Première
par Sylvestre Picard
Le Roman de Jim ? Le roman de Karim, plutôt. C'est lui le centre de gravité, l'axis mundi de ce film-roman (adapté d'ailleurs d'un livre de Pierric Bailly) qui s'étale sur des décennies, où les personnages changent en bien comme en mal, s'attirent et se quittent, inventent et réinventent constamment d'autres formes de famille. Et donc, au coeur de tout ça, Karim Leklou, qui est un type de star en soi. Pas la star dévorante qui écrase tout le cadre, mais celle que le film a désigné comme point d'ancrage, comme référent, comme incarnation physique (pas ce qu'il faisait, en somme, dans Bac Nord, où il tenait pourtant le meilleur rôle). On reprend : c'est le roman de Karim, le roman d'Aymeric (son personnage), apprenti photographe contrarié par un séjour en prison dans le Jura des 90s et se retrouve papa d'un enfant (le fameux Jim) qui n'est pas le sien. Pas une chronique sociale, pas un film à thèse, mais en fait un mélo (souvent marrant) qui donne à toutes celles et ceux qui sont passés devant la caméra une chance d'exister. Ça se fait sans doute au détriment de la folie habituelle des Larrieu, ici remise un peu hors champ (via le personnage de Laetitia Dosch, qui mériterait presque un film à elle toute seule) ou en tous cas à sa lisière (big up à Sara Giraudeau, prof et clubbeuse).

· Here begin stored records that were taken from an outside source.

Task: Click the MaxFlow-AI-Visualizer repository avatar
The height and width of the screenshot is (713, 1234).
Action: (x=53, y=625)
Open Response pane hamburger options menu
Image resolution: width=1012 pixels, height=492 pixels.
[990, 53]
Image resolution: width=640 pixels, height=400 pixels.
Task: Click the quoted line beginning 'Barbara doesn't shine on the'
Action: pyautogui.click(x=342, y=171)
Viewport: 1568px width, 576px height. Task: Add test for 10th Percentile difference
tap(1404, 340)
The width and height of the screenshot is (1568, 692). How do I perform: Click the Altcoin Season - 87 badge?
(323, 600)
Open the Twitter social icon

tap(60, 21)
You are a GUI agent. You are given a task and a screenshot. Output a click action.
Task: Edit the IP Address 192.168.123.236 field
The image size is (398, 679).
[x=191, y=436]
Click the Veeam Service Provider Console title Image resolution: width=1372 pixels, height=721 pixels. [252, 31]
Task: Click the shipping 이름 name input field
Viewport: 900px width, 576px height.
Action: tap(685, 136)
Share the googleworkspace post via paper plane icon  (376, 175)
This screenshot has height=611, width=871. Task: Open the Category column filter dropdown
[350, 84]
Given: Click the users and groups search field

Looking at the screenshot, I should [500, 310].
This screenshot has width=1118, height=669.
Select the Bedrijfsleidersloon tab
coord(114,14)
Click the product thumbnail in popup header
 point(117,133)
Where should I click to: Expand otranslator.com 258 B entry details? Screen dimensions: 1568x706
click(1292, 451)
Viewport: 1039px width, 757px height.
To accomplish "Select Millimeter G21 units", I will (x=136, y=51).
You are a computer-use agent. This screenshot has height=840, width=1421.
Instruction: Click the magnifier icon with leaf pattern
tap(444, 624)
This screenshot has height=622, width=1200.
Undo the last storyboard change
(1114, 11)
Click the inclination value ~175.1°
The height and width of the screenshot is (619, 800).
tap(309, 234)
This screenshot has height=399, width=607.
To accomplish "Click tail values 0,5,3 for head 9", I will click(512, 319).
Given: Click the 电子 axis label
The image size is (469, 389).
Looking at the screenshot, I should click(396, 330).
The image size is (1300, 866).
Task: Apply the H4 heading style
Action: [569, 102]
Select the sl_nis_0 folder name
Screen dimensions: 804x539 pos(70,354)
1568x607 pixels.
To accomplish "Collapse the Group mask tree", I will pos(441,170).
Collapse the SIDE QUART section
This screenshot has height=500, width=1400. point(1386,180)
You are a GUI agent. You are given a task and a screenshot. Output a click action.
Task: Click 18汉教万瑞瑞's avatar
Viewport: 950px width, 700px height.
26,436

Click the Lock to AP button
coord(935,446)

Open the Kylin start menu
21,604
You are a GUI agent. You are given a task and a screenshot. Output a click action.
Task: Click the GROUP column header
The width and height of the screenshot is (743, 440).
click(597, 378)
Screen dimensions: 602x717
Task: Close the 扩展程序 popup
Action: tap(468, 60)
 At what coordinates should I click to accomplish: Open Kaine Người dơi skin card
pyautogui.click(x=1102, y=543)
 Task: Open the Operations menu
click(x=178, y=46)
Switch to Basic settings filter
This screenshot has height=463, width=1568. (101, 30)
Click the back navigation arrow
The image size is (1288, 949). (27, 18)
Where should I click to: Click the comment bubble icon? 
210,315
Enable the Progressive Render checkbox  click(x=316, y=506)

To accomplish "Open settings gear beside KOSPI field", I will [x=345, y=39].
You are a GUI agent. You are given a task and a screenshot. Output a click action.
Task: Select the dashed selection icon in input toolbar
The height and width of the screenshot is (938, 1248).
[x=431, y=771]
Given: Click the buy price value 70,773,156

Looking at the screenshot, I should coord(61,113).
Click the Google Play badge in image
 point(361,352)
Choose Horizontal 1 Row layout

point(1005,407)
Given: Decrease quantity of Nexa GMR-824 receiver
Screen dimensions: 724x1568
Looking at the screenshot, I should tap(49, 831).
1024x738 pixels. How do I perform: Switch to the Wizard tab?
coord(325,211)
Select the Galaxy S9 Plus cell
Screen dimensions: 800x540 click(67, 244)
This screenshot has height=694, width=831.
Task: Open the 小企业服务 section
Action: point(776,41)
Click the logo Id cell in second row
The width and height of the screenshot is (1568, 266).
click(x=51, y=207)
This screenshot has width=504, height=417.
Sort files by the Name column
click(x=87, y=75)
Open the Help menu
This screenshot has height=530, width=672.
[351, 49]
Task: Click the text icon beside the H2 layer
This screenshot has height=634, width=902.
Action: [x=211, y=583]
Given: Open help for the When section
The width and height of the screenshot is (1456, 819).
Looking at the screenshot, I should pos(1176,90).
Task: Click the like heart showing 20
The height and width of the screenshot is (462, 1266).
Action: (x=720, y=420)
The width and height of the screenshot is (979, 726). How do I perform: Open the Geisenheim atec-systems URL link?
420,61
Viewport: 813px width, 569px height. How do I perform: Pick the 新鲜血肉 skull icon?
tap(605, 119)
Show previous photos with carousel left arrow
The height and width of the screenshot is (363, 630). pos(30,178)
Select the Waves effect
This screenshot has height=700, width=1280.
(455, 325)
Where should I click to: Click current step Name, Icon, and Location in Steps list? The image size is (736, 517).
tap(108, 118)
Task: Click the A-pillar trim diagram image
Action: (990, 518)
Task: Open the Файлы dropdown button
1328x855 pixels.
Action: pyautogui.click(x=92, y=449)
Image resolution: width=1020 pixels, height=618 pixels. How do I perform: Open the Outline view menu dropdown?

En fait, plutôt qu'un « nouveau Larrieu » (souvenez-vous : leur précédent film, Tralala, était une épatante comédie musicale à Lourdes), Le Roman de Jim est une espèce de nouveau western : un film misant tout sur son héros, qui pense trouver sa voie dans l'Ouest, c'est-à-dire le monde (ou dans les rochers du Jura) tant qu'il gardera sa rectitude morale. En deux mots : très fort.